RECORDS FOR THIS TASK:

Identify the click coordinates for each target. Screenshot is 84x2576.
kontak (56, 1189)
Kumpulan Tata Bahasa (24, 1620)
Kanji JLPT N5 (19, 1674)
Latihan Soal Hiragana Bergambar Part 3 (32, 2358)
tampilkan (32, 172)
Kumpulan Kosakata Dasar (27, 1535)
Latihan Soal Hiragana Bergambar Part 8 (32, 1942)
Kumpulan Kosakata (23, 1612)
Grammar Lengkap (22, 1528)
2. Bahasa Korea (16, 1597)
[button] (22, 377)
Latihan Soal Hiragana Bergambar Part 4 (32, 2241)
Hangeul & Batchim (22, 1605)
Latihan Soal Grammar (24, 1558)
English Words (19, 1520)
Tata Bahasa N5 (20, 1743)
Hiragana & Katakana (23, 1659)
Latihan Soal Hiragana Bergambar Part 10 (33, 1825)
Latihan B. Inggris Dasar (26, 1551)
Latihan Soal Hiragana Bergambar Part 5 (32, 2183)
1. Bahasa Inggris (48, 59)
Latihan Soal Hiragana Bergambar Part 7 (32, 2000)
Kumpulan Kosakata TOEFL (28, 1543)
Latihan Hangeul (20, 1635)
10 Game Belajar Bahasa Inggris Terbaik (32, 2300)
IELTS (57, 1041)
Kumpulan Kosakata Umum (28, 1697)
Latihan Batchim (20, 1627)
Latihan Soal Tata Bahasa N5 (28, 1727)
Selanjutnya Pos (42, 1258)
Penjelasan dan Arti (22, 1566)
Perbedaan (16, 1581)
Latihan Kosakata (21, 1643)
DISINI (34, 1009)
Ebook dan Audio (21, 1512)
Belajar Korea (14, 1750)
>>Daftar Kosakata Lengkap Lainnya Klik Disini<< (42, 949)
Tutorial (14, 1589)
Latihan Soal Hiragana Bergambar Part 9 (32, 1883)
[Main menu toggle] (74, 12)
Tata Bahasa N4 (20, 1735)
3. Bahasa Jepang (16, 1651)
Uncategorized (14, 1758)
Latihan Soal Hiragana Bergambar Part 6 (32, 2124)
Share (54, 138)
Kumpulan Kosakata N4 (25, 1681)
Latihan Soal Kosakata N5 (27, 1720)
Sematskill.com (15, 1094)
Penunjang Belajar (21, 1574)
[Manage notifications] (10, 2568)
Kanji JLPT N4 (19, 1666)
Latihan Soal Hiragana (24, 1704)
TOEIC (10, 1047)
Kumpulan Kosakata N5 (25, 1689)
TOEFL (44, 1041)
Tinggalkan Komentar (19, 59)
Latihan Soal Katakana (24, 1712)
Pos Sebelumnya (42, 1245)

EXERCISE GOAL:
Nothing but the lines from the one holding "Kumpulan Kosakata N4 (25, 1681)" through the last line of the data may be output, and each must match exactly.

ANSWER BOX:
Kumpulan Kosakata N4 (25, 1681)
Latihan Soal Kosakata N5 (27, 1720)
Sematskill.com (15, 1094)
Penunjang Belajar (21, 1574)
[Manage notifications] (10, 2568)
Kanji JLPT N4 (19, 1666)
Latihan Soal Hiragana (24, 1704)
TOEIC (10, 1047)
Kumpulan Kosakata N5 (25, 1689)
TOEFL (44, 1041)
Tinggalkan Komentar (19, 59)
Latihan Soal Katakana (24, 1712)
Pos Sebelumnya (42, 1245)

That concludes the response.